“With the world set on tearing itself apart, it don’t seem so bad of me to put a little bit of it back together.” These were the words of Desmond Doss when he was under trial. His religious beliefs prevented him from bearing arms, yet he was driven to serve his nation in the time of war. Despite being ridiculed and badgered for his pacifism, he stood true to his principles and never picked up a rifle in his entire service as a combat medic. This incredible story is impeccably presented by Mel Gibson who has made a bruising, fantastically moving comeback with his creation ‘Hacksaw Ridge’. Gibson, does complete justice to the travails of our pacifist soldier, while remaining a master of blood and gore.
Gibson shows some of the storytelling relish he had in his jungle drama ‘Apocalypto’ and the insatiable taste for blood and guts he had demonstrated in his controversial ‘The Passion for The Christ’. The picture of war is ruthless, intense, even unwatchable at times, seems as if all this violence is there to compensate for Doss’ passivity. The credit for this brutal yet gripping depiction of war goes to screenwriters Robert Schenkkan and Andrew Knight, who have enabled Gibson in staging a mystifying comeback. Also Andrew Garfield plays Doss close to perfection. He effectively portrays the depth of Doss’ religious beliefs with respect and believability and thoroughly deserves his Oscar nomination. But what makes Doss’ story so spellbinding and inspiring and how did he defy all odds and achieve such an insurmountable feat? Read on..
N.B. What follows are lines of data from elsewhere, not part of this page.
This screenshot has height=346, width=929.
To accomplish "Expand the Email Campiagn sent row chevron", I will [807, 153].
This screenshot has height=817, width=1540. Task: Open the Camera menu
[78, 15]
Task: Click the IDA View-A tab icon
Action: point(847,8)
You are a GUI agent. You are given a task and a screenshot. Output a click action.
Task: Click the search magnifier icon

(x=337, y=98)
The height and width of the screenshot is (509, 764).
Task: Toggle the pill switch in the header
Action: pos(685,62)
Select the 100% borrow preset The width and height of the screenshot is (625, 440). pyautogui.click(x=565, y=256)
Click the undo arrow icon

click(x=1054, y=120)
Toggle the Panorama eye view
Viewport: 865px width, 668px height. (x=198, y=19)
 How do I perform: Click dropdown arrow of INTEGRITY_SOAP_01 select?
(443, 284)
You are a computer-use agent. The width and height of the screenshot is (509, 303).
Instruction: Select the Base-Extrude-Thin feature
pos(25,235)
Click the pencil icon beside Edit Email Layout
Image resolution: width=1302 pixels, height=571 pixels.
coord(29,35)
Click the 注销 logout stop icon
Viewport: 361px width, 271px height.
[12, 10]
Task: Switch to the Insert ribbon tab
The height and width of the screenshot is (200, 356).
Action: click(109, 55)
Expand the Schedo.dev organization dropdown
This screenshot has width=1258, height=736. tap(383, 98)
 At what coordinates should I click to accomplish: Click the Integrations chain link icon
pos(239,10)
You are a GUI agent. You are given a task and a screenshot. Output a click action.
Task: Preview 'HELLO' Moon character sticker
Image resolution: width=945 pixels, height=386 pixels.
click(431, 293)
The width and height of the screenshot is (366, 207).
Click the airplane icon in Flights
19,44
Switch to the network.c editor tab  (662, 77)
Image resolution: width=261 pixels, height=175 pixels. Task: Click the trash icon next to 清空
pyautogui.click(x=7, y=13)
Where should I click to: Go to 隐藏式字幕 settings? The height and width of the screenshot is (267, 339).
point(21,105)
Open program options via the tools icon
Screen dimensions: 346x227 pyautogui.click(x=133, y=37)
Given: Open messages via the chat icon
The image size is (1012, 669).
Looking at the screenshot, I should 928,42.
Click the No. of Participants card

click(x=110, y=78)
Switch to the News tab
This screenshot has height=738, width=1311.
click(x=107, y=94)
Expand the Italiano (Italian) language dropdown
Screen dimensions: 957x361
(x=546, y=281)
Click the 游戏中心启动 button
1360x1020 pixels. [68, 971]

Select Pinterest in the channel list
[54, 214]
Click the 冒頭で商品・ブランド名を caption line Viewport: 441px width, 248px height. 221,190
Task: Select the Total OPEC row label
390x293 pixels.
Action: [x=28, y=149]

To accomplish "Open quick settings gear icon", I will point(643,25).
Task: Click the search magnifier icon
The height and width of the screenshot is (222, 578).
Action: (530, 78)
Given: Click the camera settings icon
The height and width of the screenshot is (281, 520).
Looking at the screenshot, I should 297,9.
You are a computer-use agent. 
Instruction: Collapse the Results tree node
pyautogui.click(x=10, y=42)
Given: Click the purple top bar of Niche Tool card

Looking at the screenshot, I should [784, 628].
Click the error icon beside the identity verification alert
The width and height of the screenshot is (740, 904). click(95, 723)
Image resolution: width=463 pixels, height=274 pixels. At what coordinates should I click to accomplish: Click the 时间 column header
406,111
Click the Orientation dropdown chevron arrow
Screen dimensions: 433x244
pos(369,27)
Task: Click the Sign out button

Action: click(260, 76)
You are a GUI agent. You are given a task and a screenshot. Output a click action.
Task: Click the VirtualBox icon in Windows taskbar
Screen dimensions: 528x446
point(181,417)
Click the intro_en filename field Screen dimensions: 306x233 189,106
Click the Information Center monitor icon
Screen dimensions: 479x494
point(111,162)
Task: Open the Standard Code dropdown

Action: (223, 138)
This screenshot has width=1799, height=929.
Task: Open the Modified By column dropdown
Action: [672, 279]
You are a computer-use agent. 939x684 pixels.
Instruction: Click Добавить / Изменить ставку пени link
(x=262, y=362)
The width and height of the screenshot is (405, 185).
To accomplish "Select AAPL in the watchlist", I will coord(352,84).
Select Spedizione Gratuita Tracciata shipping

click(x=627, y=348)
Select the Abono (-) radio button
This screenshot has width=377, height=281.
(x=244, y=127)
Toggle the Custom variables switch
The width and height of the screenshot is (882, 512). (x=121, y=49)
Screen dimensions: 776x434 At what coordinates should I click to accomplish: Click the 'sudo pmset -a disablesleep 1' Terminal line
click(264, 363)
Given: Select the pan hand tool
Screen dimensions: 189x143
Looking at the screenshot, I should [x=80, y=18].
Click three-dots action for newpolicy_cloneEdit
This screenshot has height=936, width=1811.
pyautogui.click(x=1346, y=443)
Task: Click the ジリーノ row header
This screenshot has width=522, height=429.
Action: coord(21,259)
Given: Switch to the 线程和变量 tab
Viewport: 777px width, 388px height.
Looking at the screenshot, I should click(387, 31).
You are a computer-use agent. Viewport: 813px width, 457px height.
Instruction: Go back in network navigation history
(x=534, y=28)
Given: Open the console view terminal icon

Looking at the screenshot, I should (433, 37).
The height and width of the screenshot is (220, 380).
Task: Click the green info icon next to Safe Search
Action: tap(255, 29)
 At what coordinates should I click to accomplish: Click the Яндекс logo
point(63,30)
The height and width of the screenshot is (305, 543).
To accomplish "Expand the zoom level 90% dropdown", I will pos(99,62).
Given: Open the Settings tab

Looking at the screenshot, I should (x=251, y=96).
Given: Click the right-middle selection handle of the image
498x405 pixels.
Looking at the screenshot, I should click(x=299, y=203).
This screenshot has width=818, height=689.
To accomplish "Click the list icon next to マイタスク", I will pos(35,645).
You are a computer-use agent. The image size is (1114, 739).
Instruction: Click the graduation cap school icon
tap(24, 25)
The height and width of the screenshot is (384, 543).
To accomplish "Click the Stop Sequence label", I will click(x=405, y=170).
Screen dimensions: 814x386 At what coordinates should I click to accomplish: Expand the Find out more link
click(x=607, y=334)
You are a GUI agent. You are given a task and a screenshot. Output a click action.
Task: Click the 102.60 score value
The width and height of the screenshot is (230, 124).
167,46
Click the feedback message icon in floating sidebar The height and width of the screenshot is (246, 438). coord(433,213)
“In peace sons bury their fathers. In war fathers bury their sons.” The second of the world wars was the harbinger of many things: agony, anger, anguish, separation, not to mention the 60-85 million deaths that transpired through the course of the war. Wars are usually associated with winners, but if you think about it, there are no winners in war, though the only loser is humanity. Just as one is about to lose one’s faith in humanity, there emerges a war story that rekindles one’s beliefs and emphatically celebrates the feelings that make us what we actually are: humans. Over the years we’ve all heard numerous stories of war that inspired us and reawakened our faith in humanity. The greatest story, in my opinion, would be of Oskar Schindler, who saved over a thousand lives from their fate in concentration camps and thus establishes the greatest story about humanity from man to man. But I’m not going to talk about Schindler here, instead I’m going to tell you about another inspiring story. A story that it too incredible to be true. A story that illustrates the strength of human conviction. The story of Desmond Doss, a valid conscientious objector, who despite being offered a deferment for his shipyard work, enlisted in the army and went on to work wonders.
Amidst the brutal atrocities of war, our protagonist, Desmond Doss demonstrates compassion and magnanimity, things which are rarely existent in the battlefield. Now what inspires Doss to renounce his weapon in the field of war yet serve as a combat medic? The answer can be traced back to his childhood and years as a teen, which were filled with agonizing and excruciating incidents involving his drunk and aggressive father, Tom Doss. Tom Doss suffered from PTSD since his return from the battlefield and used to invariably thrash his sons or even at times his wife. Such painful flashbacks made Doss decide to forever remain true to the Sixth Commandment, “Thou Shalt Not Kill”. While his father pulled off his belt to thrash him and his brother, Doss in his later years, used his to apply a tourniquet, saving the life of a man who was the victim of a horrifying car accident. This untrained knack for medical skill combined with his urge to put the world back together, stirred Doss to enlist and save more and more lives.